Recent winners of the prize include David Diop’s At Night All Blood is Black (tr. from French by Anna Moschovakis), Marieke Lucas Rijneveld’s The Discomfort of Evening (tr. from Swedish by Michele Hutchison) and Jokha Alharthi’s Celestial Bodies (tr. from Arabic by Marilyn Booth).

This year, the 13 titles nominated in 2022 span a range of countries, languages and experiences, while the shortlist’s endowment has increased to £2,500, from the original £1,000. Nominees include Indian writer Geetanjali Shree, whose  Tomb of Sand (tr. Daisy Rockwell) has become the first book translated from Hindi to be nominated for the prize and Polish writer and 2018 winner Olga Tokarczuk, whose magnum opus The Books of Jacob took Jennifer Croft seven years to translate.
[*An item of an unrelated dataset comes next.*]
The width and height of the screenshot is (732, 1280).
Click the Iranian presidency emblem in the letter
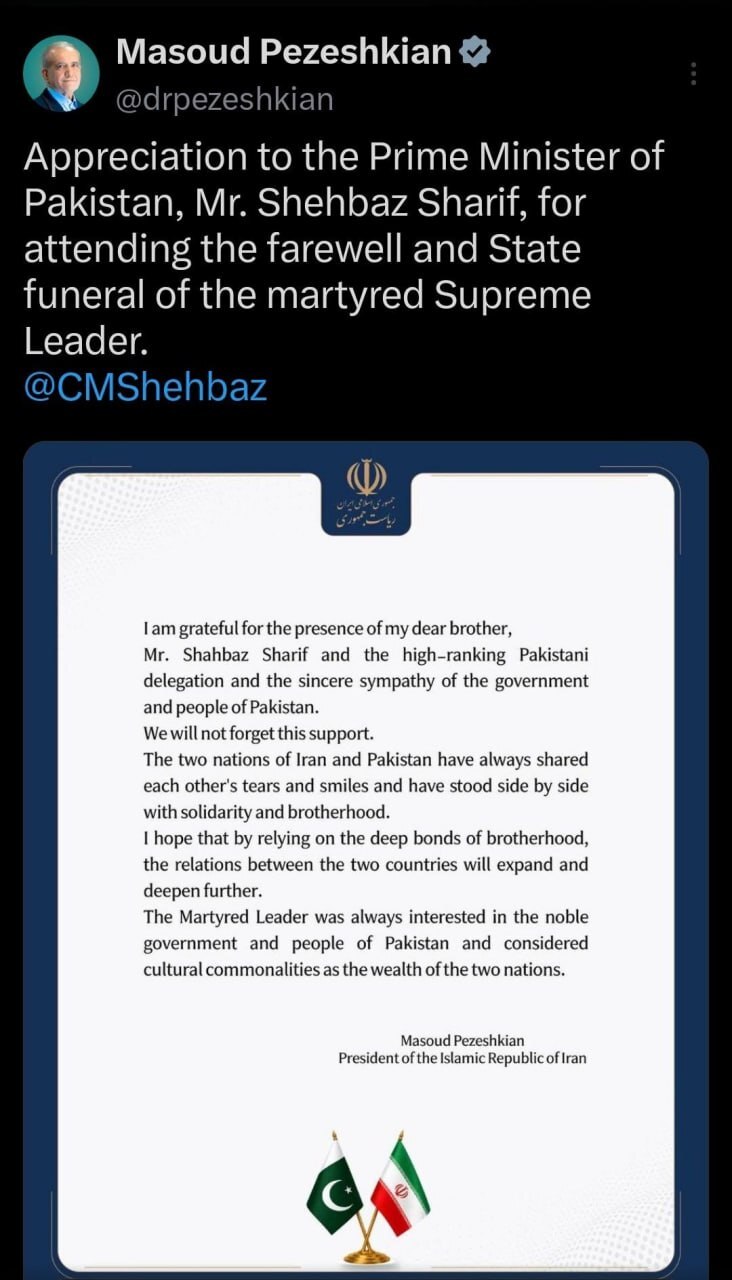click(366, 498)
The 2022 Chair of the International Booker Prize judges, Frank Wynne, said that “spending the past year in the company of some of the world’s great writers and their equally gifted translators has been a kind of heaven. From the intimate to the epic, the numinous to the profane, the books make up a passionately debated longlist that traces a ring around the world.” He believes that the shortlisted books “explore the breadth and depth of human experience, and are a testament to the power of language and literature”.

As reported by the Guardian, Wynne is the first translator to head the panel who selected the shortlist, judging alongside author and academic Merve Emre; writer and lawyer Petina Gappah; writer and comedian Viv Groskop and translator and author Jeremy Tiang.

While the International Booker Prize provides a unique platform for translators and international writers to open a doorway to the language, meaning and cultures that exist beyond the English-speaking world, it also invites readers into the realisation of the essential, human experiences that we all share — regardless of our culture, language, class or country.